Scaling

There are 2 ways to scale up Datagen:

Horizontally : Raise concurrency by raising number of Datagen instances
Vertically : Raise speed and parallelism by providing more resources foreach Datagen instance

Horizontally

All Datagen servers are independent, hence adding more servers is possible to scale but they will not add fault-tolerancy as of now.

If multiple servers are set, a load-balancer can be set in front of all of themwith a round-robin fashioned way with persistence on source IP.
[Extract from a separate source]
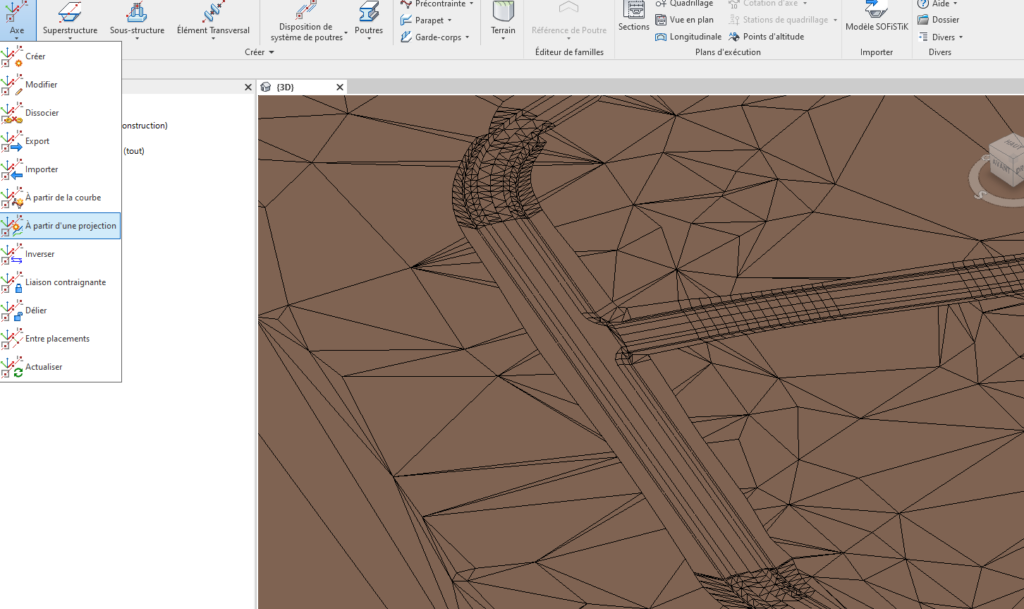This screenshot has width=1024, height=609.
Task: Close the {3D} view tab
Action: click(340, 87)
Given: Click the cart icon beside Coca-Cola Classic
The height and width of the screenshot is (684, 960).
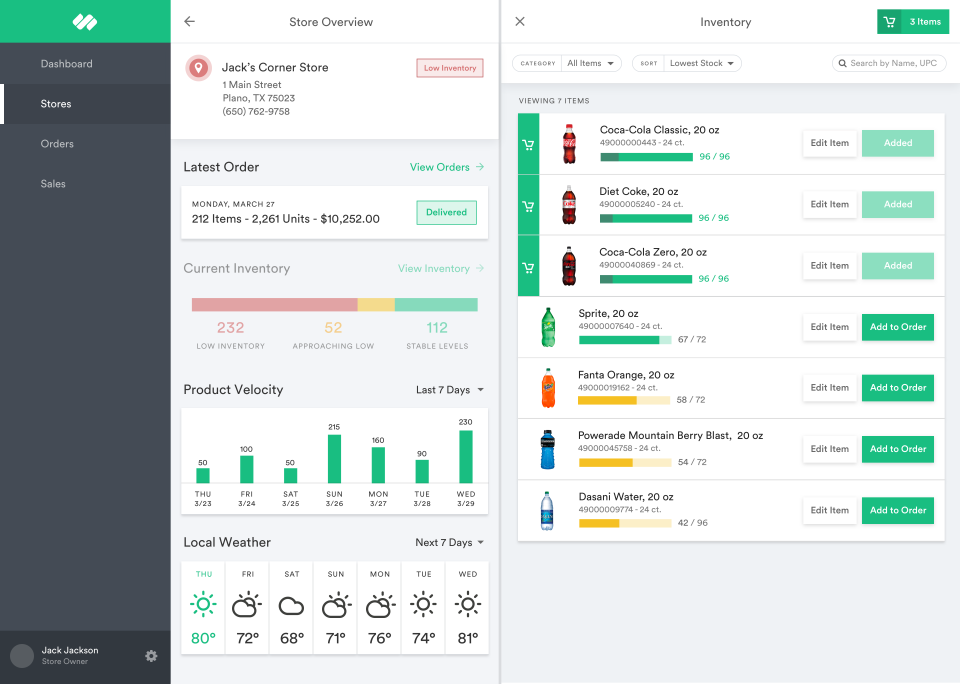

A good practice is to dedicate datagen instances for either usage or users. (Example: Dedicate one instance to only generate HDFS particular data or to a group of users. Hence scale depending on number of usage or users.)

Vertically

For sure, the more memory and cpus are available, more data can be generated in a faster way.

Usually, you can run as many batches as you want, as they are run sequentially and this is the way to scale up rows generated by raising number of batches to run.

The limit factor is teh size of each batch as all data must fit into memory before being written or sent. To speed up each batch generation, number of threads can be raised so data is generated in parallel.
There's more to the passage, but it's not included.